Aim of the task: Please copy out every line of the data word for word.

Data excerpts:
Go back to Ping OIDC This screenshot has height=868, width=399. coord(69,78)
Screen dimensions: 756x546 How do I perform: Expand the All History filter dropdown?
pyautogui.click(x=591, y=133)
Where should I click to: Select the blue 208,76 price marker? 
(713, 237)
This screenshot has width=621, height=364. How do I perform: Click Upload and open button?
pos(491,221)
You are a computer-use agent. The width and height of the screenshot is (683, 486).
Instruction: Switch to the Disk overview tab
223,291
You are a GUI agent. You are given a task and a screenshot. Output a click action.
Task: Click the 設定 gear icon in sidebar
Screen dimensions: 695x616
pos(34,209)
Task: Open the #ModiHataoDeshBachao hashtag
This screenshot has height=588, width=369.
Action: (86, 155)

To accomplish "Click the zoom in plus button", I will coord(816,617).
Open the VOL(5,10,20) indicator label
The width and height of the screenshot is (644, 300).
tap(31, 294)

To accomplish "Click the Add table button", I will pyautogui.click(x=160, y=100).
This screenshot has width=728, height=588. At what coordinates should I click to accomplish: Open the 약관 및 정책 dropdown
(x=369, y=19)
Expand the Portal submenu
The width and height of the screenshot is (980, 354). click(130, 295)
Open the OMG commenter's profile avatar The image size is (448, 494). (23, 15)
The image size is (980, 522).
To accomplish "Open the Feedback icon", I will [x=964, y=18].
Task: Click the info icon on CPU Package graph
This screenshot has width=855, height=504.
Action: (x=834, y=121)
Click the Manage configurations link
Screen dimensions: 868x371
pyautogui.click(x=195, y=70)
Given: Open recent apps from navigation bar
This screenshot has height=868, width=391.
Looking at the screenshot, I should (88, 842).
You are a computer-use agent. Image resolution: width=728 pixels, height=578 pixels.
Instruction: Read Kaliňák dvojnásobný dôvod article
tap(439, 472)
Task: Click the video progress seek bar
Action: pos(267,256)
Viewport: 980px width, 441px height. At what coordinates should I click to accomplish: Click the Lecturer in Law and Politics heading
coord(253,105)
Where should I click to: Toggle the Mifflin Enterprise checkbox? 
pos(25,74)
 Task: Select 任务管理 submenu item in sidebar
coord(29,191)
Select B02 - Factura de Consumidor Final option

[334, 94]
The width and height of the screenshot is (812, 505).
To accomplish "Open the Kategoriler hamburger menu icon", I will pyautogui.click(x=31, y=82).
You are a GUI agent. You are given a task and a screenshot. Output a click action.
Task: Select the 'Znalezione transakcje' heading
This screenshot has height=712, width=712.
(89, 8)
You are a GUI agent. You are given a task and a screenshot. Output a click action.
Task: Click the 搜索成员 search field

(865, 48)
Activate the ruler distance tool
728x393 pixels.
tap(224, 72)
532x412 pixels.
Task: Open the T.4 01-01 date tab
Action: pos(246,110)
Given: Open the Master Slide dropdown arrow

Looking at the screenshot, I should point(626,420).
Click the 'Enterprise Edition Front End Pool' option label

Result of the task:
Go back to Ping OIDC This screenshot has height=868, width=399. coord(69,78)
Screen dimensions: 756x546 How do I perform: Expand the All History filter dropdown?
pyautogui.click(x=591, y=133)
Where should I click to: Select the blue 208,76 price marker? 
(713, 237)
This screenshot has width=621, height=364. How do I perform: Click Upload and open button?
pos(491,221)
You are a computer-use agent. The width and height of the screenshot is (683, 486).
Instruction: Switch to the Disk overview tab
223,291
You are a GUI agent. You are given a task and a screenshot. Output a click action.
Task: Click the 設定 gear icon in sidebar
Screen dimensions: 695x616
pos(34,209)
Task: Open the #ModiHataoDeshBachao hashtag
This screenshot has height=588, width=369.
Action: (86, 155)

To accomplish "Click the zoom in plus button", I will coord(816,617).
Open the VOL(5,10,20) indicator label
The width and height of the screenshot is (644, 300).
tap(31, 294)

To accomplish "Click the Add table button", I will pyautogui.click(x=160, y=100).
This screenshot has width=728, height=588. At what coordinates should I click to accomplish: Open the 약관 및 정책 dropdown
(x=369, y=19)
Expand the Portal submenu
The width and height of the screenshot is (980, 354). click(130, 295)
Open the OMG commenter's profile avatar The image size is (448, 494). (23, 15)
The image size is (980, 522).
To accomplish "Open the Feedback icon", I will [x=964, y=18].
Task: Click the info icon on CPU Package graph
This screenshot has width=855, height=504.
Action: (x=834, y=121)
Click the Manage configurations link
Screen dimensions: 868x371
pyautogui.click(x=195, y=70)
Given: Open recent apps from navigation bar
This screenshot has height=868, width=391.
Looking at the screenshot, I should (88, 842).
You are a computer-use agent. Image resolution: width=728 pixels, height=578 pixels.
Instruction: Read Kaliňák dvojnásobný dôvod article
tap(439, 472)
Task: Click the video progress seek bar
Action: pos(267,256)
Viewport: 980px width, 441px height. At what coordinates should I click to accomplish: Click the Lecturer in Law and Politics heading
coord(253,105)
Where should I click to: Toggle the Mifflin Enterprise checkbox? 
pos(25,74)
 Task: Select 任务管理 submenu item in sidebar
coord(29,191)
Select B02 - Factura de Consumidor Final option

[334, 94]
The width and height of the screenshot is (812, 505).
To accomplish "Open the Kategoriler hamburger menu icon", I will pyautogui.click(x=31, y=82).
You are a GUI agent. You are given a task and a screenshot. Output a click action.
Task: Select the 'Znalezione transakcje' heading
This screenshot has height=712, width=712.
(89, 8)
You are a GUI agent. You are given a task and a screenshot. Output a click action.
Task: Click the 搜索成员 search field

(865, 48)
Activate the ruler distance tool
728x393 pixels.
tap(224, 72)
532x412 pixels.
Task: Open the T.4 01-01 date tab
Action: pos(246,110)
Given: Open the Master Slide dropdown arrow

Looking at the screenshot, I should point(626,420).
Click the 'Enterprise Edition Front End Pool' option label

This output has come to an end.